> [TASK]:
In the entries that follow, how many lines include "出勤してきました"? Give the number and nothing else.
(DATASET EXCERPTS Opens)
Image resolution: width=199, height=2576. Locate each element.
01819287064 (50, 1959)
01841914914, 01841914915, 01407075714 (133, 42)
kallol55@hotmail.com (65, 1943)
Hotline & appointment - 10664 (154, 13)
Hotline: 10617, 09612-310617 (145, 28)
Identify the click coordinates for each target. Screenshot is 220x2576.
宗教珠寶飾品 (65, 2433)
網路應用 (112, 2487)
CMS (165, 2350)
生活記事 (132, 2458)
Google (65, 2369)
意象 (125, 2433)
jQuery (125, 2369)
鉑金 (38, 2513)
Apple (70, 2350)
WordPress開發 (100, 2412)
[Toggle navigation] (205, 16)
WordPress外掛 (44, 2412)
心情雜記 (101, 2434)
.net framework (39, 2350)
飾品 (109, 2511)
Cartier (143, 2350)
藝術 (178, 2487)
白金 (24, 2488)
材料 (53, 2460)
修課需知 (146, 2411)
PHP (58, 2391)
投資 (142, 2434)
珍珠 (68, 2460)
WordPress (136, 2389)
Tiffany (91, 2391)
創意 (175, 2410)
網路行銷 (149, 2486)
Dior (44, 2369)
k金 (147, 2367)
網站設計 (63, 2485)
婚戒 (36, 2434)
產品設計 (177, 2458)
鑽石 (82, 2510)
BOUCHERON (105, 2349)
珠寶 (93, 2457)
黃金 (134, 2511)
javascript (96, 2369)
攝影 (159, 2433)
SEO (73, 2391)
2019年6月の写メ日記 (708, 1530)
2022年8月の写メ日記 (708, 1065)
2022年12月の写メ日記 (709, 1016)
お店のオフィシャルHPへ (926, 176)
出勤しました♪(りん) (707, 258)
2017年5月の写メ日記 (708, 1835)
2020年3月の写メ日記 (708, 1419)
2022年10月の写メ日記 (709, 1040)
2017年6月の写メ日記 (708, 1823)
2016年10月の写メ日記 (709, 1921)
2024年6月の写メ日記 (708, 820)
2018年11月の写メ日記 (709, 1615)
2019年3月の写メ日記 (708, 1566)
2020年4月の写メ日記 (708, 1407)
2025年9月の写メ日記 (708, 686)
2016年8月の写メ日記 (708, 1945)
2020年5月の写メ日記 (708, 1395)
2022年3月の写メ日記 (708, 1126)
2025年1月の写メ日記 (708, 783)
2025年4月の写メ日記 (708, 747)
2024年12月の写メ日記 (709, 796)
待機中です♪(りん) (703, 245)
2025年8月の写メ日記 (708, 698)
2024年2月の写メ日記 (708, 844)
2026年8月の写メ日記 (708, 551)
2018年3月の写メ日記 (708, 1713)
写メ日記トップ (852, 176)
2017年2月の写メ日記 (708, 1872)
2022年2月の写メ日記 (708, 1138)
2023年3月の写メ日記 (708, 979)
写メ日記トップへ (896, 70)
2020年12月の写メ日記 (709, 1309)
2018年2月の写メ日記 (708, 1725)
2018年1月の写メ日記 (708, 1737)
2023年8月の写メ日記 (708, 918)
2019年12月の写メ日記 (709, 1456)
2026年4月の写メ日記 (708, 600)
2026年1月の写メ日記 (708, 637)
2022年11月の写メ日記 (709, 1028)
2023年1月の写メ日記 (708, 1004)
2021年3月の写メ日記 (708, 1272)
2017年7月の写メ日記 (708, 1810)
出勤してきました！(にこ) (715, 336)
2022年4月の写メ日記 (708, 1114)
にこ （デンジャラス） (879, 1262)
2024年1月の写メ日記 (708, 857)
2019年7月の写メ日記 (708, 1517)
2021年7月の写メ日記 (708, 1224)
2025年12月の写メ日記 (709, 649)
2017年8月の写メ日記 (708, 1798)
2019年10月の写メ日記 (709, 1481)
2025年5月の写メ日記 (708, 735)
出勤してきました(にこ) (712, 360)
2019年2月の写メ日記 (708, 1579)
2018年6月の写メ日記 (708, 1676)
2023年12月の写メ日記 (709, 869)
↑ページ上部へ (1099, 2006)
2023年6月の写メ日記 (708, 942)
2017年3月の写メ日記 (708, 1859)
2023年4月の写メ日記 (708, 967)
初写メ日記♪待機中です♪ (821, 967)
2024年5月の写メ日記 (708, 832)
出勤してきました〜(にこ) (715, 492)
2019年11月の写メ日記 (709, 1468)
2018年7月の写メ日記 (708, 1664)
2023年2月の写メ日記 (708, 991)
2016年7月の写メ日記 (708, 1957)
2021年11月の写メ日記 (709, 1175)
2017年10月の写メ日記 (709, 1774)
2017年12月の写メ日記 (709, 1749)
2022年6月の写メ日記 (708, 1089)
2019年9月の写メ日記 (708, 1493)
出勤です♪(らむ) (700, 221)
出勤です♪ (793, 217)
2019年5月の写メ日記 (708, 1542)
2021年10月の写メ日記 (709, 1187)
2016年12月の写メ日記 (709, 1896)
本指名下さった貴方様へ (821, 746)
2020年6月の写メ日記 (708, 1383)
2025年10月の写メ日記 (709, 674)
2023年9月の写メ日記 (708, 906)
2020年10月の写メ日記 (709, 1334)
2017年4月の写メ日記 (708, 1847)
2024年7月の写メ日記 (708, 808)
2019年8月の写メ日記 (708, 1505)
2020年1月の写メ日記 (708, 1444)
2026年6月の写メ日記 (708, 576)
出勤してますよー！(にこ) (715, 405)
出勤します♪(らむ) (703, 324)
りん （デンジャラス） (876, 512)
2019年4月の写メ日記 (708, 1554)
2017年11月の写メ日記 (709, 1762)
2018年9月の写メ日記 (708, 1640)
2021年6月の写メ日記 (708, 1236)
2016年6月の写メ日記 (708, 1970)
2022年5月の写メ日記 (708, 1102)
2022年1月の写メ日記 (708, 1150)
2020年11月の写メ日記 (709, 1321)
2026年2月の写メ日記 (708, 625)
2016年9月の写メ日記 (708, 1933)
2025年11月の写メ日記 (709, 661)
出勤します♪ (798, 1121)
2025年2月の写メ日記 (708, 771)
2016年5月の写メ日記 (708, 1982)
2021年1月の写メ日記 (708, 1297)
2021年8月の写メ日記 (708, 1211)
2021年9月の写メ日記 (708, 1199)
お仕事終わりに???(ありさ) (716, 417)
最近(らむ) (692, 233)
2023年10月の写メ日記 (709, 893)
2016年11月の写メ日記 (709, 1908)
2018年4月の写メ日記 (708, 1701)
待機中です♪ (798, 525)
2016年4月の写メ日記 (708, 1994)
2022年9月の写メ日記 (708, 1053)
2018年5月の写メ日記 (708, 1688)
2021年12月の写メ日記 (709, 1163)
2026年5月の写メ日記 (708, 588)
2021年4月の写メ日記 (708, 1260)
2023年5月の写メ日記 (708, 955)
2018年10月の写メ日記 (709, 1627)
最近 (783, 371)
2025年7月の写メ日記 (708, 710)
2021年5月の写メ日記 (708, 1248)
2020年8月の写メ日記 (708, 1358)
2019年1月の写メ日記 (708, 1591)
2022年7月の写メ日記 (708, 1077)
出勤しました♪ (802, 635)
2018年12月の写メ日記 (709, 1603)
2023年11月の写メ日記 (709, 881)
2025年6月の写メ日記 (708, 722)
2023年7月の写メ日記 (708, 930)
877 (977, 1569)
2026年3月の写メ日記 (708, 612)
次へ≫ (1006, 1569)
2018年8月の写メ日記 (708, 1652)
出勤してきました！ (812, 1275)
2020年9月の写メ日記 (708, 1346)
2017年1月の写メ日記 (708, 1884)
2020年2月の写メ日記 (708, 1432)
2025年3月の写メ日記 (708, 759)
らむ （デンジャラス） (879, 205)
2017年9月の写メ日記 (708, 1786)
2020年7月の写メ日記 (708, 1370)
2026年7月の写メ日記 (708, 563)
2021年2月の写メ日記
(DATASET EXCERPTS Closes)
> [EXERCISE SOLUTION]:
4